Dr. Hasanoğlu ile kadına şıddeti konuştuk: Türkiye, 15 yaşında ergen bir erkek

Psikiyatr Dr. Alper Hasanoğlu, Türkiye’nin ruh halini yorumladı: “Baba sevgisi görmeden büyümüş, durmadan dayak yemiş, istediği şeyleri yapmasına izin verilmemiş, babasının, ailesi için saçını süpürge eden annesini çorbanın tuzu az diye dövmesine defalarca tanık olmuş, ağabeyini babasından dayak yedikten sonra hınçla kendisini dövmesini beklemiş korkulu, kırılgan, güçsüz bir erkek çocuk.”

İpek Özbey

Bu korkulu, kırılgan ergen kendinden daha güçsüz kimi görse narsistik bir telafi içine girdiğini söyleyen Hasanoğlu, “Bu kadın da olabilir, başka bir çocuk da, bir hayvan da.
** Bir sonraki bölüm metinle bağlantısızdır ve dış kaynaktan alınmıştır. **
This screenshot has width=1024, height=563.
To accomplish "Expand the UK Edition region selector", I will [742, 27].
Ölmek üzere olan bir ayının başını yumruklayıp kahkaha da atabilir, tecavüz ettiği minicik bir köpeğe sarılıp uyuyabilir de, âşık olduğunu söylediği bir kadını bir varile sokup üstüne beton da dökebilir” diyor.

- Türkiye’nin ruh haline teşhis koysanız ne olurdu?
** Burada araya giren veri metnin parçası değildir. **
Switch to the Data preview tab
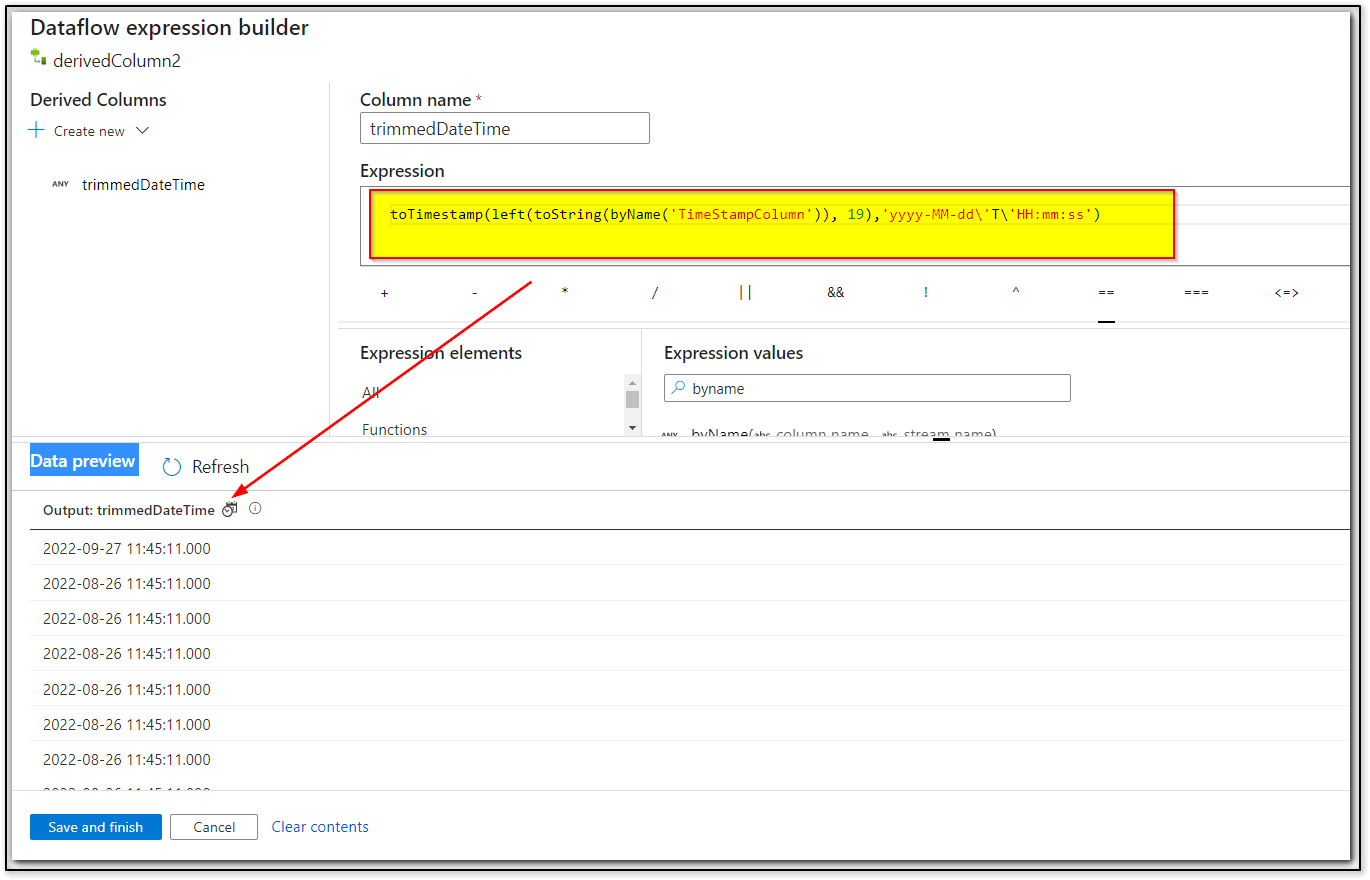 (84, 459)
Hastalık tanılarıyla, özellikle de psikiyatrik hastalık tanılarıyla aram pek iyi değildir. Bilmemek anlamında değil, gerçekte olduğundan çok çok daha fazla tanı olduğunu düşünmek anlamında söylüyorum bunu. Ama şunu söyleyebiliriz elbette: Türkiye 15 yaşlarında ergen bir erkek çocuk. Baba sevgisi görmeden büyümüş, durmadan dayak yemiş, istediği şeyleri yapmasına izin verilmemiş, babasının, ailesi için saçını süpürge eden annesini çorbanın tuzu az diye dövmesine defalarca tanık olmuş, ağabeyinin babasından dayak yedikten sonra hınçla kendisini dövmesini beklemiş, korkulu, kırılgan, güçsüz bir erkek çocuk. Bu korkulu, kırılgan ergen kendinden daha güçsüz kimi görse narsistik bir telafi içine giriyor. Bu kadın da olabilir, başka bir çocuk da, bir hayvan da. Ölmek üzere olan bir ayının başını yumruklayıp kahkaha da atabilir, tecavüz ettiği minicik bir köpeğe sarılıp uyuyabilir de, âşık olduğunu söylediği bir kadını bir varile sokup üstüne beton da dökebilir. Ne kadar sembolik aslında yakma teşebbüsü ve beton dökmesi. İlkel kanibalistik özellikleri ortaya çıkmış bu şahsın. Sanki pişirip yiyecek ve onu içine alacak. Olmadı betonlaştırırım ve ne yok olur ne de var olabilir. Hepsi bilinçdışı süreçler elbette. Üstelik hasta o diye hafifletmeyelim de meseleyi, o bir cani, o bir suçlu.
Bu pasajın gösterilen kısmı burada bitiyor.